Italian journalist-turned-politician helped steer EU legislature through historic budget talks and the first years of the coronavirus pandemic.
David-Maria Sassoli, an Italian reporter and former television news anchor who parlayed his journalism career into a second act as a socialist politician and an almost-accidental term as European Parliament president, died Tuesday at a hospital in Aviano, Italy. He was 65.
Sassoli died just days before the end of his term as president of the 705-member Parliament, which is due to elect his successor in Strasbourg next week. He had been battling serious illness, including pneumonia, since September and had been hospitalized multiple times, most recently on December 26.
His death, shortly after 1:15 a.m., was announced by his spokesman, Roberto Cuillo.
In September, Mr. Sassoli was taken to hospital in Strasbourg where he was treated for a severe case of pneumonia caused by legionella. He later told his followers on social media that he had suffered a relapse while recuperating in Italy.
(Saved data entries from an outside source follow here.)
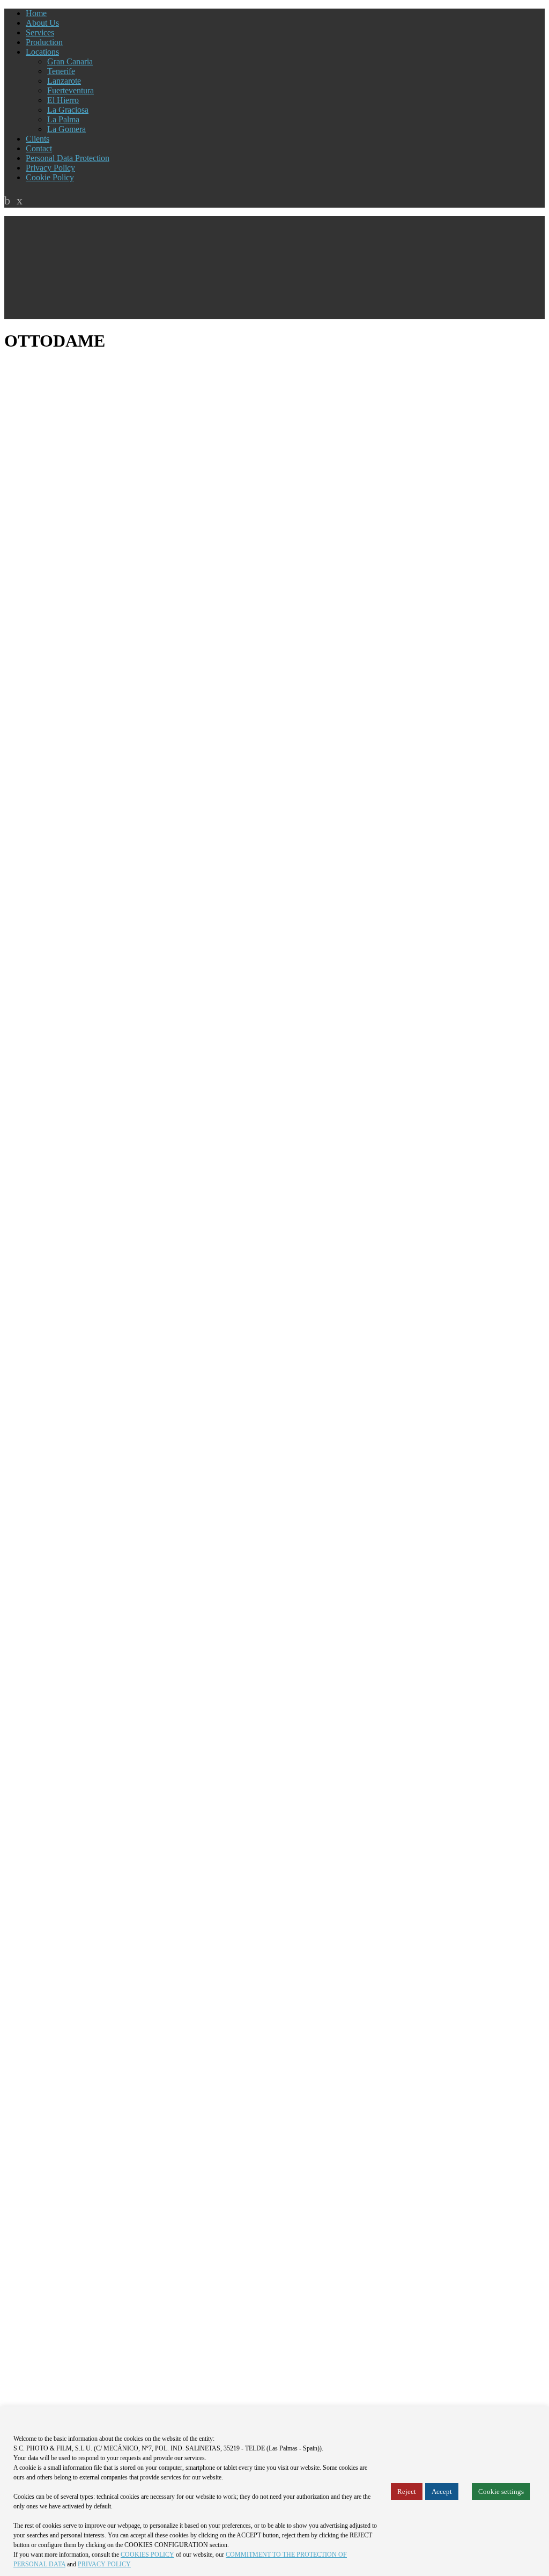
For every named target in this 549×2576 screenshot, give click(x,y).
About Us (42, 22)
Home (36, 13)
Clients (37, 138)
He worked remotely during October, officially resuming his political duties in November. But he was again hospitalised on 26 December, Italian media report.
“Pneumonia is an ugly beast the important thing is to avoid relapses and the convalescence must be adequate,” he told Italian outlet Corriere in September.
A vote to elect his replacement had already been planned for later this month, and Mr. Sassoli had indicated that he would not seek re-election.
Sassoli was born in Florence, on May 30, 1956, and, according to his official biography, went to work at a young age as a journalist with small newspapers before moving to Rome to join the staff of Il Giorno, a Milan-headquartered daily newspaper.
In 1992, he shifted to television, beginning as a correspondent for TG3 and soon became a fixture on news programs on Rai Uno and Rai Due. He became a special correspondent at TG1 in 1999, and spent a decade managing the main editions of the channel’s news programs. He was named deputy director of TG1 in 2007.